Los Angeles-based non-binary musician, madge, has carved out a place for himself creating some of the most catchy and daring tracks in the glitchcore/hyperpop genres. Described as “breaking hearts and noses in the country of the center-left”, the genre artist breaks more than a nose. The young artist already has an impressive discography and some heavy hitters such as “Ethanol” and “Fight or Flight Club”, and a fan favorite “H8R”. Madge describes as “hoping to be part of a larger collective wave of change in the music industry” where music production, distribution and access are further democratized. BBC Radio1 described their music as “like chewing toxic waste in the best way”. Their recent album “xR – EP 1” made waves and was produced with another great talent, moon bounce. We caught up with Madge to find out how they do it all in the following exclusive interview.

Photograph by May Daniels
fashion by Official rebranding
MU by Ciara Maccaro and Shea Hardy

Mark Benjamin: Hi Madge, where do you currently live?

madge: I’m based in LA now but grew up in Utah.

Mo: Tell me about life growing up. I know one of your newest songs, “Jesus Loves Me” with Moon Bounce (together they are xR) is about growing Mormon. Were there aspects that you rejected and certain aspects that you took with you?

M: I have rejected most belief systems in my life. I’m actively trying to reject the internalized hate and shame, but that part is still ongoing. I think if I’ve taken anything away from all of this, it’s probably the principles of kindness and compassion. I’ve always been taught to be nice to everyone and that’s wonderful.

Mo: What music did you grow up around? Are they essential artists that you were or are obsessed with?

M: I mostly grew up around classical and jazz with a pinch of church music and English prog music. I was obsessed with most girl groups because they all seemed taboo. That’s honestly probably where my love of pop comes from.

Mo: Do Purity Ring, Dragonette or Crystal Castles mean anything to you?

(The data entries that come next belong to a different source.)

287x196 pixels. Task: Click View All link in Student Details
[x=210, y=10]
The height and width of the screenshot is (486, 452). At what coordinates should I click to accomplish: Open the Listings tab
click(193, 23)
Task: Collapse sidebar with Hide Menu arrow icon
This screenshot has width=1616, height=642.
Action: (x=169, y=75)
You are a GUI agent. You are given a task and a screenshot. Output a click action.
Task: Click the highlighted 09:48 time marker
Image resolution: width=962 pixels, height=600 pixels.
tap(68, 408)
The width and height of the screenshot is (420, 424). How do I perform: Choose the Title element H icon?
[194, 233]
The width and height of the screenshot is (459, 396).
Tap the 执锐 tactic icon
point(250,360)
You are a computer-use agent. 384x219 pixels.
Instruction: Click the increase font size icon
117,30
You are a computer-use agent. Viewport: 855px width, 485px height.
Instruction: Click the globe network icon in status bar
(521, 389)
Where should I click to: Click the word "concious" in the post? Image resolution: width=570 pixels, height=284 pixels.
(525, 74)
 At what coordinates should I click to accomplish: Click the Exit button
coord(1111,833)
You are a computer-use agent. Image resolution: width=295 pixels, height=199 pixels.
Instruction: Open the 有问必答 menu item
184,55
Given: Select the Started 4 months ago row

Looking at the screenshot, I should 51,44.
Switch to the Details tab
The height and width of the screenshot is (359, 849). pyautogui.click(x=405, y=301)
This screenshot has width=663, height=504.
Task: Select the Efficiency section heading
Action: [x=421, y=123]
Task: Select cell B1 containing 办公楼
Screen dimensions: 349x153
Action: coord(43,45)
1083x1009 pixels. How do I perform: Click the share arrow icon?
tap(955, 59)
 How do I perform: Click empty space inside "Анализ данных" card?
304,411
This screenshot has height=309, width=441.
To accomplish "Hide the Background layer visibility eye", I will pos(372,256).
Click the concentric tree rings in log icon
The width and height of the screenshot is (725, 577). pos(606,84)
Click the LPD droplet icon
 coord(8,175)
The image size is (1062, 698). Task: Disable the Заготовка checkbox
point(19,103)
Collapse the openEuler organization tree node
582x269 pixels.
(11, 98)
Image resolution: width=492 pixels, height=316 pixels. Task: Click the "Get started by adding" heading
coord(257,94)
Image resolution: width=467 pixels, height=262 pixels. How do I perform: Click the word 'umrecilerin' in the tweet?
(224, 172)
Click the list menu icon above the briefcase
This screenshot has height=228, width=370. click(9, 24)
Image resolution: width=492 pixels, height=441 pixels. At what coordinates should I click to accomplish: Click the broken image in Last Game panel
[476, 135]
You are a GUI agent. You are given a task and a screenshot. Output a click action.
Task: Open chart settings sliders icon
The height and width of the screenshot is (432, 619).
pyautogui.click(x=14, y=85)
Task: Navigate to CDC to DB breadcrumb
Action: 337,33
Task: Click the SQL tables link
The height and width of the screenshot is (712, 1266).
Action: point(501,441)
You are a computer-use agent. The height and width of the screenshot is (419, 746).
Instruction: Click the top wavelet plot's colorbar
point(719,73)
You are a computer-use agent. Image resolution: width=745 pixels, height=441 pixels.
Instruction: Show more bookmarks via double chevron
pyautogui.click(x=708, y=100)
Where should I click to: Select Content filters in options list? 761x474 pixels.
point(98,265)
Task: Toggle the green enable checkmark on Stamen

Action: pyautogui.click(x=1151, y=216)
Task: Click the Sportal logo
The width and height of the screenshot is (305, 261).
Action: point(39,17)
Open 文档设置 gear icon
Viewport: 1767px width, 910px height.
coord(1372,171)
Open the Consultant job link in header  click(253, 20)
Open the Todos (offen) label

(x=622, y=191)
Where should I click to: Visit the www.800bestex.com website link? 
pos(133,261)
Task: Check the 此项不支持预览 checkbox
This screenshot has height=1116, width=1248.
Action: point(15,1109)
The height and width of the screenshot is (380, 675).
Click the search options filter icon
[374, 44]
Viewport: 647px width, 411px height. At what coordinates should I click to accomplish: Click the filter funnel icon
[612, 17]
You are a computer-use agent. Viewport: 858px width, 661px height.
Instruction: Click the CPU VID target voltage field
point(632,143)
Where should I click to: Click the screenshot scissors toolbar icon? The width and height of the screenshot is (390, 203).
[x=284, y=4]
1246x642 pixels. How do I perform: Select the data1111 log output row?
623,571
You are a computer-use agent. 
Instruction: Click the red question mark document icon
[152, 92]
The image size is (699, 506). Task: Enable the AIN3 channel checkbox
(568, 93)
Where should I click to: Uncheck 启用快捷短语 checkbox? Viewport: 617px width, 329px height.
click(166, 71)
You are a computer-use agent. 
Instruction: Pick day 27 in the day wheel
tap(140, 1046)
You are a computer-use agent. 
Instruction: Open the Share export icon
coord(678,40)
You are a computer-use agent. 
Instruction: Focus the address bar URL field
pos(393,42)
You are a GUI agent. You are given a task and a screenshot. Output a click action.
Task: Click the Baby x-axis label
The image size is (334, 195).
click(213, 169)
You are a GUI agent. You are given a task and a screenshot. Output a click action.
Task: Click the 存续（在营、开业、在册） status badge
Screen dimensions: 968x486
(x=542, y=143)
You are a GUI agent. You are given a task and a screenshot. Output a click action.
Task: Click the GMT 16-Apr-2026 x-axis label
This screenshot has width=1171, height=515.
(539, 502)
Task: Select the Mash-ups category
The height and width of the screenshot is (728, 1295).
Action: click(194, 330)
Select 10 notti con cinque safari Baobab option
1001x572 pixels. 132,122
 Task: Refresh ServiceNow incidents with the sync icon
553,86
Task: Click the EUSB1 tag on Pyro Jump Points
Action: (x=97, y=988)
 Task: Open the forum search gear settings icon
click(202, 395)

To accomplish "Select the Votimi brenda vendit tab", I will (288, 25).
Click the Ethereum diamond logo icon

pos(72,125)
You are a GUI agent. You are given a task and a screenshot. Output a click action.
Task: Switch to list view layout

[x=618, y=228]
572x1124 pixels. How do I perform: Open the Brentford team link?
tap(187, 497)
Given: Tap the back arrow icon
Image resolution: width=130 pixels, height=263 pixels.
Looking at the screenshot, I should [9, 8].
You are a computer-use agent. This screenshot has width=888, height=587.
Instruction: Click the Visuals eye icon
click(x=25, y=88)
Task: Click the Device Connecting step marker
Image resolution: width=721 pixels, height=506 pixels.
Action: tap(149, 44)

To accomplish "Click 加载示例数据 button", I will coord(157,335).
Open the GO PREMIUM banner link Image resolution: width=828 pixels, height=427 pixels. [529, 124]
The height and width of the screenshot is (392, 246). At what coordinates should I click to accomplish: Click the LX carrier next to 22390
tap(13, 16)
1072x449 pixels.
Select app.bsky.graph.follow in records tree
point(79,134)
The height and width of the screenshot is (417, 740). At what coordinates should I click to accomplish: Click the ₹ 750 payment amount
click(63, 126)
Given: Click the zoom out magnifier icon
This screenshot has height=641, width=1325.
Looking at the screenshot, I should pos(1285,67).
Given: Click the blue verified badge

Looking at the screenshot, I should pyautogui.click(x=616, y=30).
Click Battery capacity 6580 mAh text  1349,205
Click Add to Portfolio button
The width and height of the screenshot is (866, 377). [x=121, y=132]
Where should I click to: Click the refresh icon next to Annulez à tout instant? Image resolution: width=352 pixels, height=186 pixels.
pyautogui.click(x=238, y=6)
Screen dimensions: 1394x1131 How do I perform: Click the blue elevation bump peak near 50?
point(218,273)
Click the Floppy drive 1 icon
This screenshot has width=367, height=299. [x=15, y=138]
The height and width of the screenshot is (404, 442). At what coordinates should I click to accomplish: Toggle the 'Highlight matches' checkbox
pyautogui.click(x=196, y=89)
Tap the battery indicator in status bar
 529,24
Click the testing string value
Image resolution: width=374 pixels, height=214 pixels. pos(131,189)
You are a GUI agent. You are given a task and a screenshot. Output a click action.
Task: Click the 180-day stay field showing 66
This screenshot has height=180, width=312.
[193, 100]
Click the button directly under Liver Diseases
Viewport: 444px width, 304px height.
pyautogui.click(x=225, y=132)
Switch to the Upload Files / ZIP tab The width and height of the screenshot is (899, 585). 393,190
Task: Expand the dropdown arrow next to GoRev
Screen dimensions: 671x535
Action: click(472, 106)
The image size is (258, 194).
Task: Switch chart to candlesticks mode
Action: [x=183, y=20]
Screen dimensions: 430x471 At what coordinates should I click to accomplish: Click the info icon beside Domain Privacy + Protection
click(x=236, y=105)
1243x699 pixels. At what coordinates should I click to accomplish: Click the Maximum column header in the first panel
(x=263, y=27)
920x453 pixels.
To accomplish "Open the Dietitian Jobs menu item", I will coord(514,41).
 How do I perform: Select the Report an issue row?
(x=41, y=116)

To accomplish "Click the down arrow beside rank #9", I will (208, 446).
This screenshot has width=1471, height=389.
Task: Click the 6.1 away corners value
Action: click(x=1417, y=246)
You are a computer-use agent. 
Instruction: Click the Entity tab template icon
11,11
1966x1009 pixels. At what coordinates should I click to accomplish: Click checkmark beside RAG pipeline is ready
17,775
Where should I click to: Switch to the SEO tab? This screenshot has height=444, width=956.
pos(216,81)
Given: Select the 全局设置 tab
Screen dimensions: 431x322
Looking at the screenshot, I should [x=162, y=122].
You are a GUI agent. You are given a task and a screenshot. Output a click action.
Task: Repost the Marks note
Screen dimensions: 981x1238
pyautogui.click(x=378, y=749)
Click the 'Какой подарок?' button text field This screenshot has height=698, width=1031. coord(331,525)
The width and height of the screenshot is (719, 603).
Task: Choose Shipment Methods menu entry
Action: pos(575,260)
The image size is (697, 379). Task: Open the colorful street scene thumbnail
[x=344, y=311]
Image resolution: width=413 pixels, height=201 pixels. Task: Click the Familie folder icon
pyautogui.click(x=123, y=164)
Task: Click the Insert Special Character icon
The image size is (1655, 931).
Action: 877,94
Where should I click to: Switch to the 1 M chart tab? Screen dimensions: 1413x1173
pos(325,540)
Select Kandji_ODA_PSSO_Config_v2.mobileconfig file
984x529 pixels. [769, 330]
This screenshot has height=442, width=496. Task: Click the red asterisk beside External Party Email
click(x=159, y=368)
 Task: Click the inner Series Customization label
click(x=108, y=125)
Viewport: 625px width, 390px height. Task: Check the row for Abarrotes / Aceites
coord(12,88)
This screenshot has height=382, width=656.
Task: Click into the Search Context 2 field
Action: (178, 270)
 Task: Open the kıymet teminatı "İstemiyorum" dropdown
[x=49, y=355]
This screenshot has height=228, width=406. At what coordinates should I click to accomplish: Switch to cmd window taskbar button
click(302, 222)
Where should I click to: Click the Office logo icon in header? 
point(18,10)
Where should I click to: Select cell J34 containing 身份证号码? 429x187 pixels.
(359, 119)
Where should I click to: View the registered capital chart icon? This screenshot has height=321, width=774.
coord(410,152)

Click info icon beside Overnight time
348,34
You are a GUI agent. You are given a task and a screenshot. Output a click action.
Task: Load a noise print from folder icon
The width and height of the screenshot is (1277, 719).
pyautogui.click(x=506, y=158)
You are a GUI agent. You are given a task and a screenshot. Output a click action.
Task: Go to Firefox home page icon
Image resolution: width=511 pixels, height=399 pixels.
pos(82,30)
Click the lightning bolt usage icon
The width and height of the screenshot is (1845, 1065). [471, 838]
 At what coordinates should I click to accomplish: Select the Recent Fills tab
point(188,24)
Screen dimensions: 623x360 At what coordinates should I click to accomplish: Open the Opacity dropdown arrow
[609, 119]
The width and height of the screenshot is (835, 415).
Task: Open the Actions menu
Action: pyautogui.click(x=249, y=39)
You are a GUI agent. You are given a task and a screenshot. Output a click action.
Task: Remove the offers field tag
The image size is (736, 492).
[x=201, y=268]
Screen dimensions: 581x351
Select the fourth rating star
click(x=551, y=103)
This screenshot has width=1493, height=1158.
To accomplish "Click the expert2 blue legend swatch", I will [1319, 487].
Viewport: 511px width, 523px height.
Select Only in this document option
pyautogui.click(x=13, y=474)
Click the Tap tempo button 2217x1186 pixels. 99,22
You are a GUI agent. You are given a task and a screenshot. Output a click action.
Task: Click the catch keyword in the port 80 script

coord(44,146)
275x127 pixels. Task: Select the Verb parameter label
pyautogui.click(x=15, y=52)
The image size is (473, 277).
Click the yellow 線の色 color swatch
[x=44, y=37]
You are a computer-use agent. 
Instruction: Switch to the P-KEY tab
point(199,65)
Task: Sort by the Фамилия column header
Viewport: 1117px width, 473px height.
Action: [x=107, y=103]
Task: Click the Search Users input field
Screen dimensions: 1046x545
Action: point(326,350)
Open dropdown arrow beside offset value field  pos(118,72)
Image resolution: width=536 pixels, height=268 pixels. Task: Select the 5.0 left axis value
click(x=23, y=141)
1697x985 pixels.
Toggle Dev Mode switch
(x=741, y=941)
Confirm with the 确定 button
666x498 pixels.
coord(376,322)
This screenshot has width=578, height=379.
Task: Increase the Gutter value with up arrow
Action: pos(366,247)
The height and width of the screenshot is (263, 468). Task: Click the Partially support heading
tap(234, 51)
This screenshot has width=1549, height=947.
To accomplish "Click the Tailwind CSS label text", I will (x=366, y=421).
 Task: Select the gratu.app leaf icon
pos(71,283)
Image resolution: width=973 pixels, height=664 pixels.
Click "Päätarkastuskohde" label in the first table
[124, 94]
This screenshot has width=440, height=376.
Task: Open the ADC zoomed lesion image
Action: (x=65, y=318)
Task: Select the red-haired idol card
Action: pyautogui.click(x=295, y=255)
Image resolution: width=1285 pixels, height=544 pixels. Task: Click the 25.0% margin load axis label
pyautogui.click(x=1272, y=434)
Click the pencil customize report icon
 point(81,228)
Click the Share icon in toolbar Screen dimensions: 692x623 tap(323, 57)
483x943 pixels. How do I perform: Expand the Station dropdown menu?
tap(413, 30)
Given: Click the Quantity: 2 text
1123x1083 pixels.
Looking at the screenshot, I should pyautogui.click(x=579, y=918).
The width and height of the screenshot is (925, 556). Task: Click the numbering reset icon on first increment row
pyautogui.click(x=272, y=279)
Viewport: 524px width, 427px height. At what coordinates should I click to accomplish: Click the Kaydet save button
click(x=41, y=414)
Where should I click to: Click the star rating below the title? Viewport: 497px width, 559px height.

M: I definitely went through a revival phase of Crystal Castles somewhat recently and was always obsessed with the Dragonette song that was so popular…I’m on the fence about Purity Ring but when I heard it for the first time ten years ago, I remember my mind disintegrating in place, in a good way.

Mo: Speaking of the “xR1 – EP”, how did you connect with Moonbounce? Did you all have similar musical tastes? You all work really well together sonically!!

M: I met Moon Bounce during my artist residency at Future Classic a few years ago. Oddly enough, we also bumped into the same event photography company when we first moved to Los Angeles. Our tastes are actually radically different, which is perhaps why we work so well together. We bring perspectives to the writing and production that otherwise wouldn’t happen on our own. I hope we can continue to do tons of xR.

Mo: You seem just as down for a slow, introspective song as you are for a club banger. Where does this come from?

M: I love and hate all music. I grew up in a sort of musical bubble, which means I’m still learning something every day. So many of the bands that most people know from childhood are still very new to me, which sometimes makes listening to music a huge chore, especially when I’m doing it all day. But of course the paradox is that I obviously love music and am inspired by most genres – that probably explains my general ADHD genre.

Mo: How did the idea of ​​“Ethanol”, “Whatify” and “H8R” come about? I love “Ethanol!” This beat reminds me of the theme song for this show How it’s made!

M: I did “Ethanol” and “H8R” with my close collaborator and friend Lecx Stacy. We made these songs before the advent of “hyperpop” and I still maintain that these songs influenced the genre a lot. I was lucky enough to be on the same frequency as Lecx when we first met and we tapped into something cosmic.

These tracks were born very quickly. Whatify, on the other hand, was an absurdly fun virtual collab with my Utah pals Mr. Tape that really kills it in the house and EDM world. I wrote the words for this style of stream of consciousness in my closet three years ago and over time it has become what you hear now.

Mo: How do you release music?

M: Chaotically! I’m sitting on so much material right now and still figuring out the best way to get it out into the world.

Mo: Do you have live performances in preparation?

M: Absoutely. I have just signed with a booking agency in London called ATC and am very excited to be launching this tour.

Mo: If there is something that you want your listeners to move away from with your music, what is it?

M: I want them to go away a little confused but sort of singing it in their head for three weeks. All I want to do is make music that’s catchy but surprises you.